Patients and Methods
Study Patients
We performed a retrospective study of patients treated with multilevel total en bloc spondylectomy by the same surgeon (AL) between January 1994 and January 2011. During the study period, 130 patients underwent total en bloc spondylectomies. For this study, we assessed only patients treated with multilevel thoracic and lumbar total en bloc spondylectomy for primary spinal sarcomas, solitary metastases, and aggressive primary benign tumors with a minimum 2-year followup. All patients with single-level total en bloc spondylectomy were excluded. Patients with cervical and cervicothoracic tumors were also excluded. Patients were diagnosed based on histopathology reports of a core needle biopsy. Whole-body CT, MRI of the whole spine, bone scintigraphy, and positron emission tomography were performed on all patients. In patients with an established diagnosis from previous surgeries, a new biopsy was not performed.

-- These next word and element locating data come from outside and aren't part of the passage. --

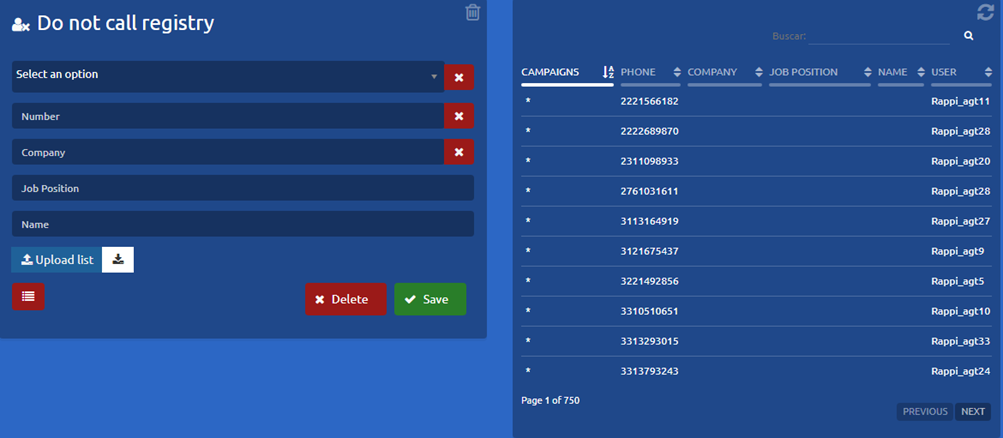
Task: Go to the Next page of results
Action: pyautogui.click(x=972, y=411)
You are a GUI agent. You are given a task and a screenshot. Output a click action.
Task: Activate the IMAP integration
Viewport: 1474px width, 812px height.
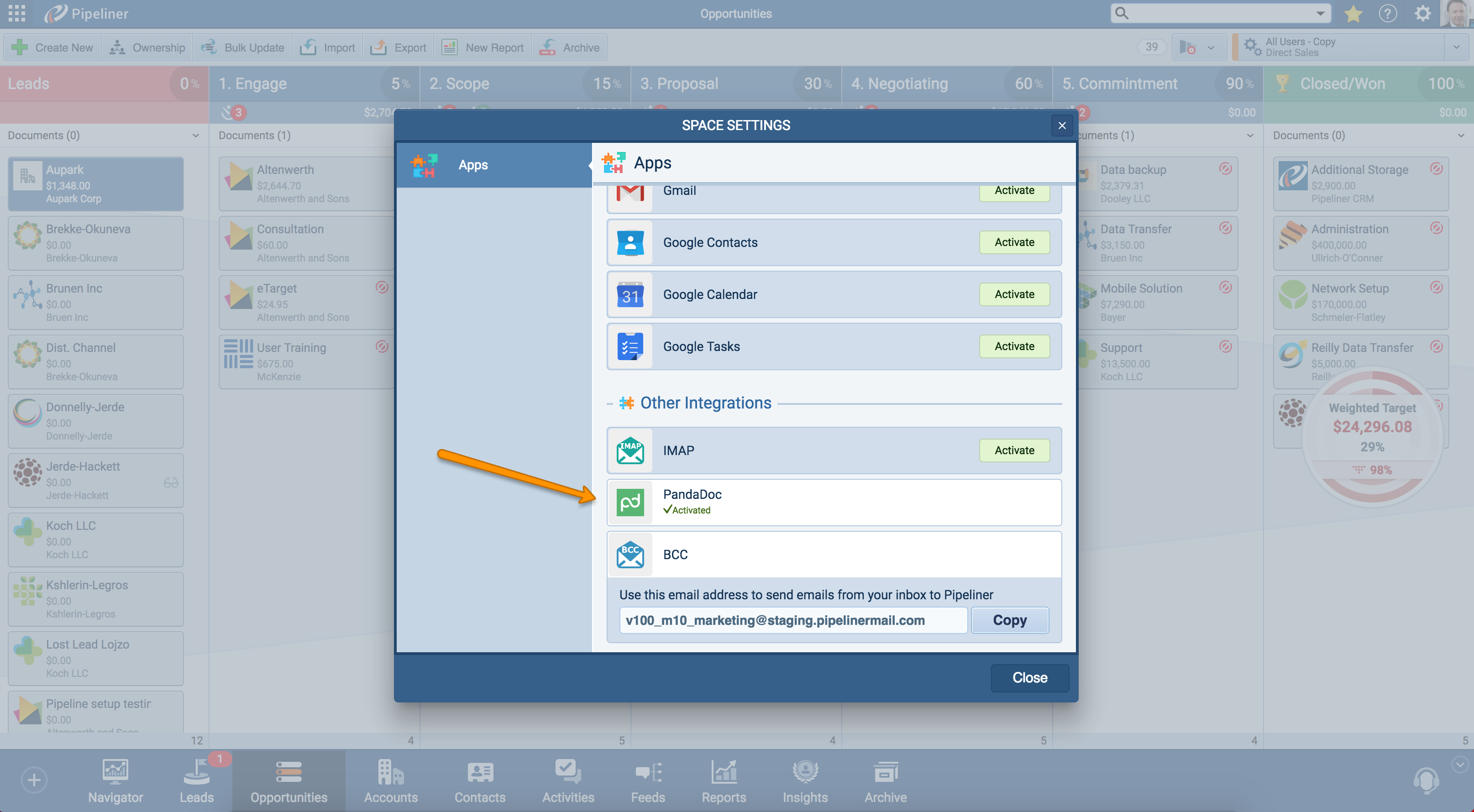tap(1013, 451)
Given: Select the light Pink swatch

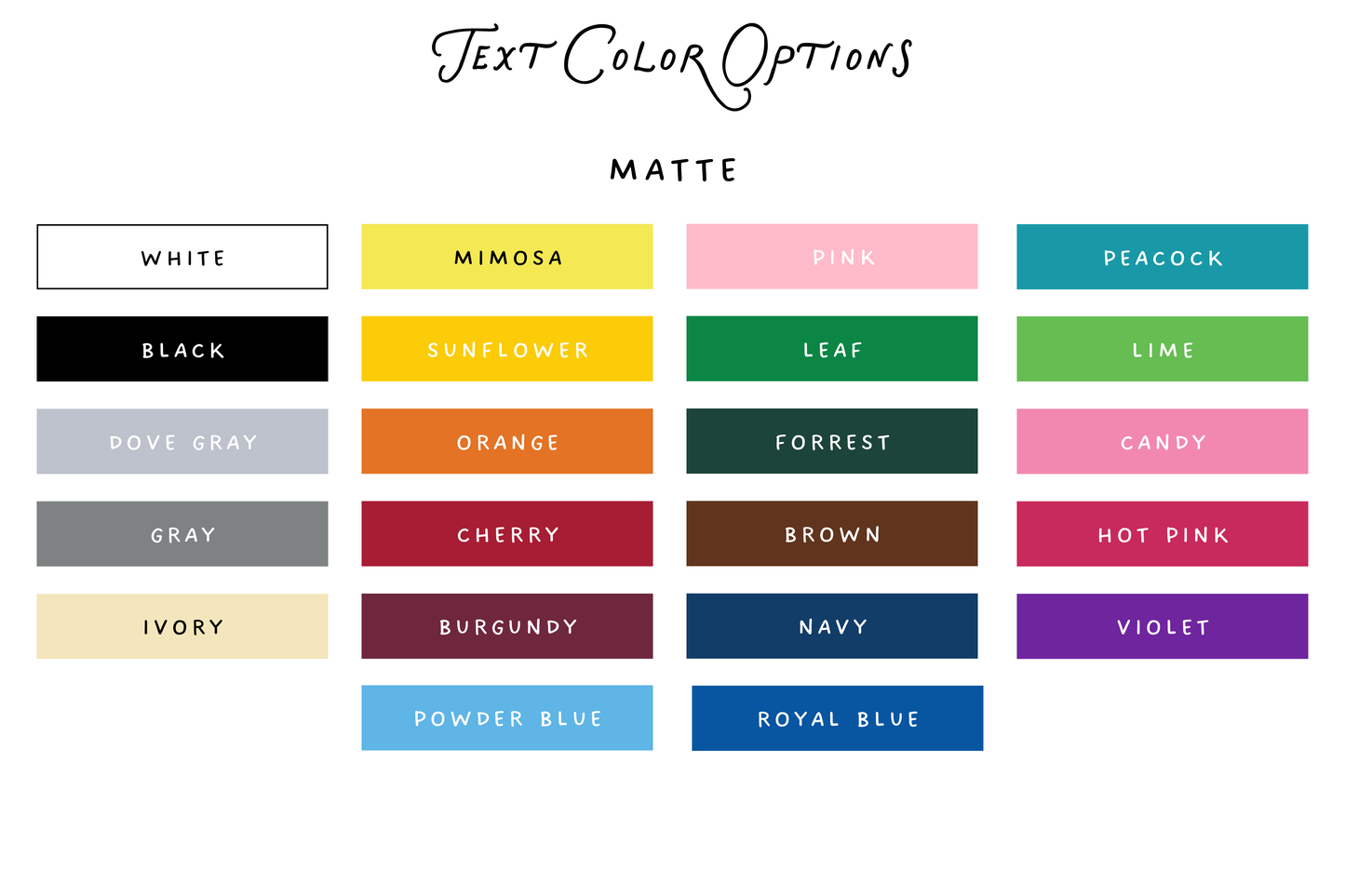Looking at the screenshot, I should click(x=832, y=257).
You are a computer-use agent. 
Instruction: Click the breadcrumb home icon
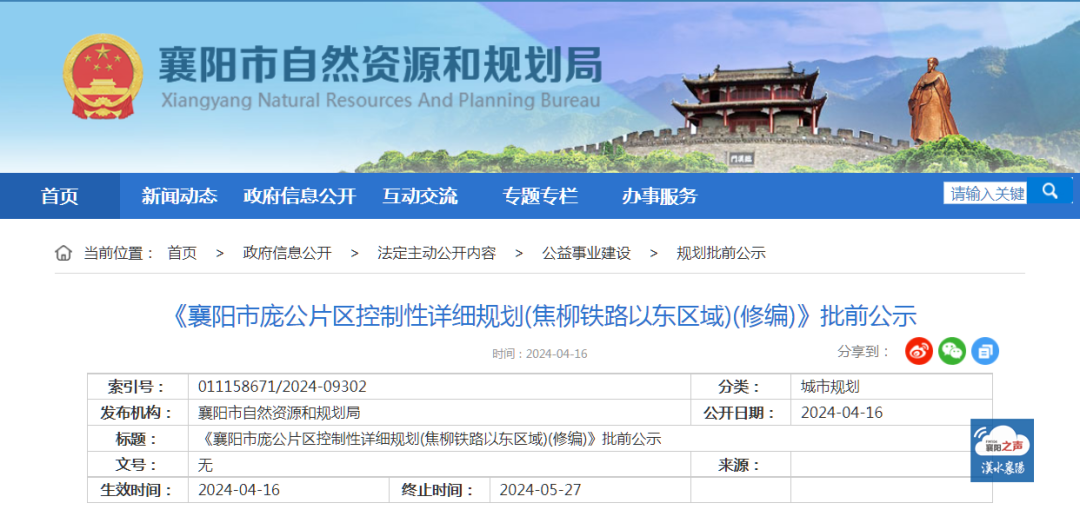63,253
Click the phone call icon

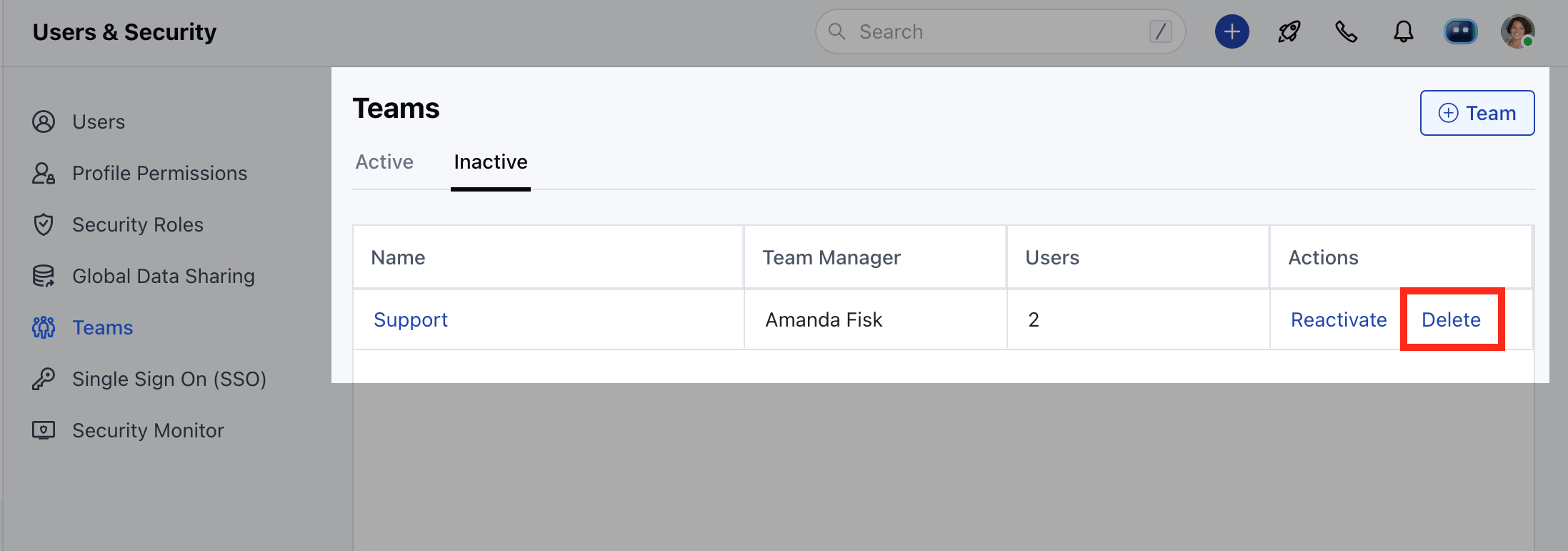(1347, 32)
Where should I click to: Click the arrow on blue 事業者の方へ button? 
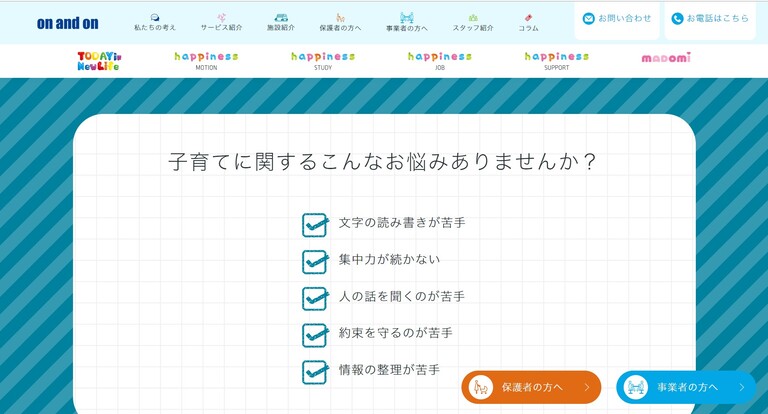(x=741, y=388)
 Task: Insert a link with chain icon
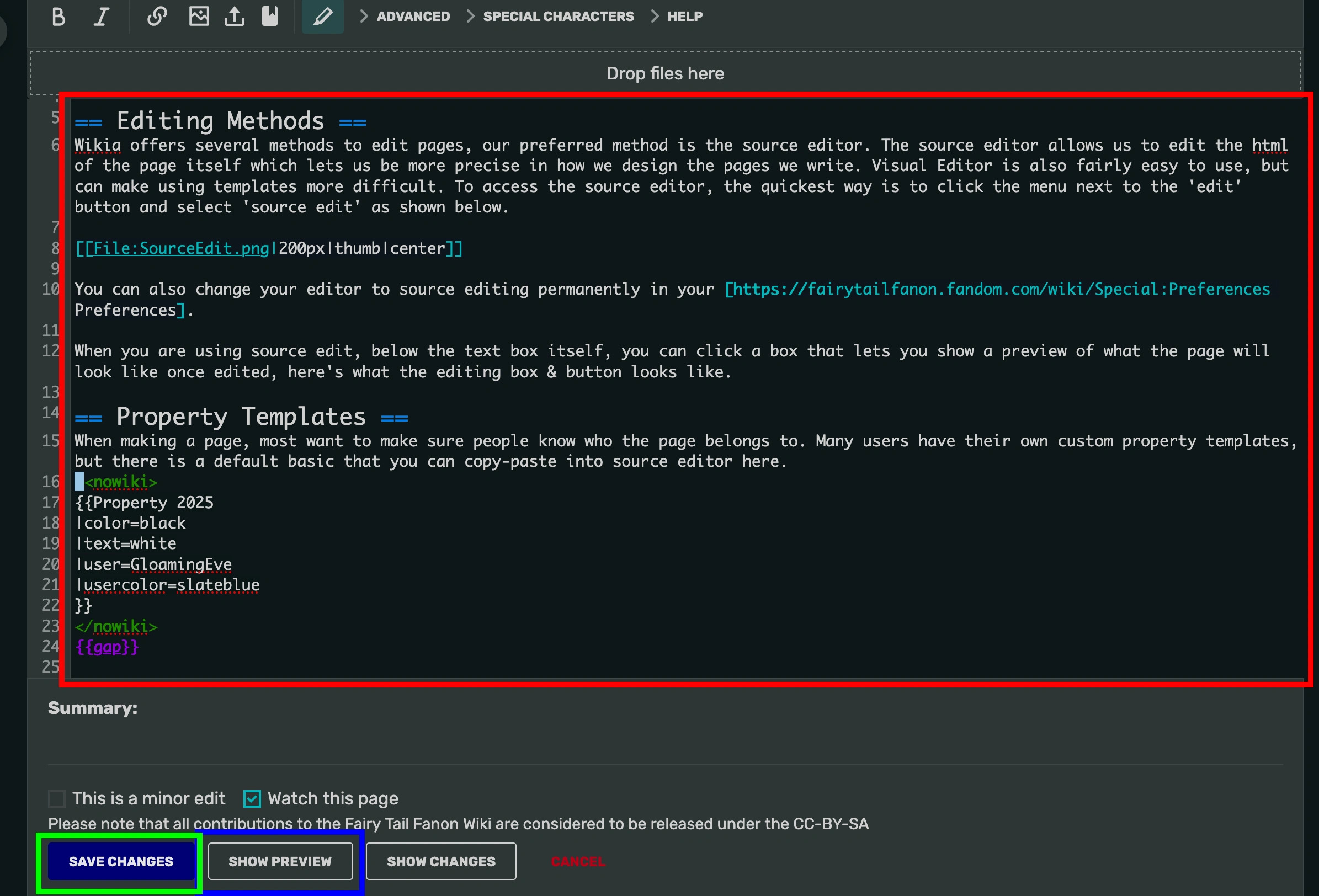pyautogui.click(x=157, y=17)
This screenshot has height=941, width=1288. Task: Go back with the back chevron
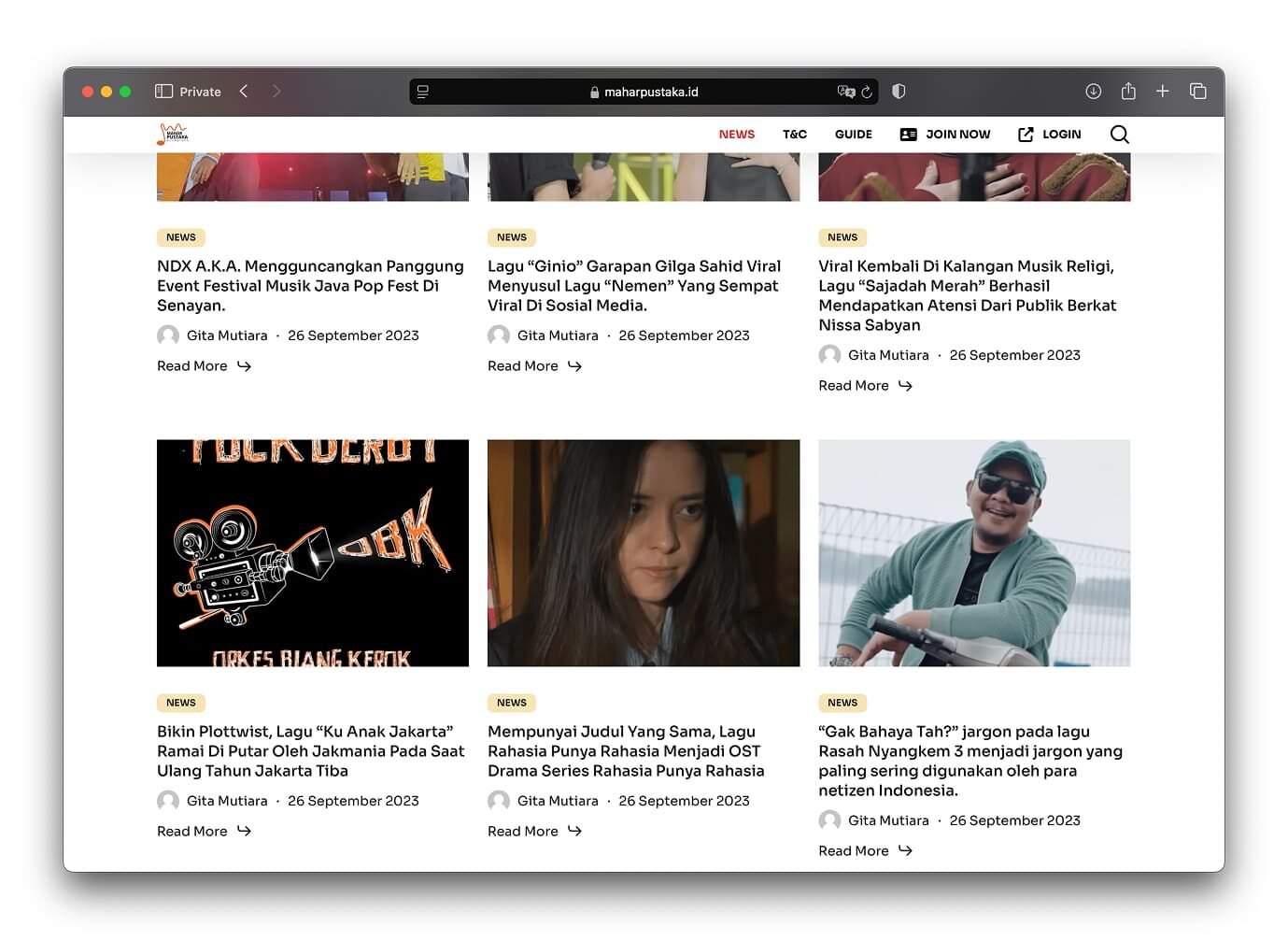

Thirty-eight patients were included in the study. There were 20 females and 18 males, with a mean age of 48 years (range, 8–74 years). Total en bloc spondylectomy involved two levels in 19 patients (Figs. 1, 2), three levels in 15 patients (Suppl Figs. 1, 2; supplemental materials are available with the online version of CORR®), four levels in three patients (Figs. 3–5), and five levels in one patient (Suppl Fig. 3; supplemental materials are available with the online version of CORR®). The majority of patients were diagnosed with spinal sarcomas (Table 1). No patients were lost to followup. The mean followup was 39 months (range, 24–124 months).
Table 1.
Type of tumor | Number of patients |
---|---|
Chondrosarcoma | 6 |
Chordoma | 6 |
Osteosarcoma | 6 |
Lung adenocarcinoma | 5 |
Single metastasis | 4 (2 kidney, 2 breast) |
Synovial sarcoma | 3 |
Malignant hemangioendothelioma | 3 |
Malignant high-grade schwannoma | 2 |
Aggressive giant cell tumor | 2 |
Leiomyosarcoma | 1 |
Surgical Decision Making
Surgical decision making was achieved by a multispecialty team that included the primary spine surgeon, approach-related surgeon, oncologist, radiotherapist, and anesthesiologist. Only after thorough discussion were patients offered a multilevel en bloc procedure. Patients who had a chance of increased survival and disease-free life were offered surgery. The indications for surgery were similar to those suggested by Tomita et al. [23, 24]: patients having solitary metastases or primary malignant tumors, who were medically fit, and had no visceral metastases. Tumor involvement was classified as Stage 6 (involving two or more levels).according to the classification of Tomita et al. [24].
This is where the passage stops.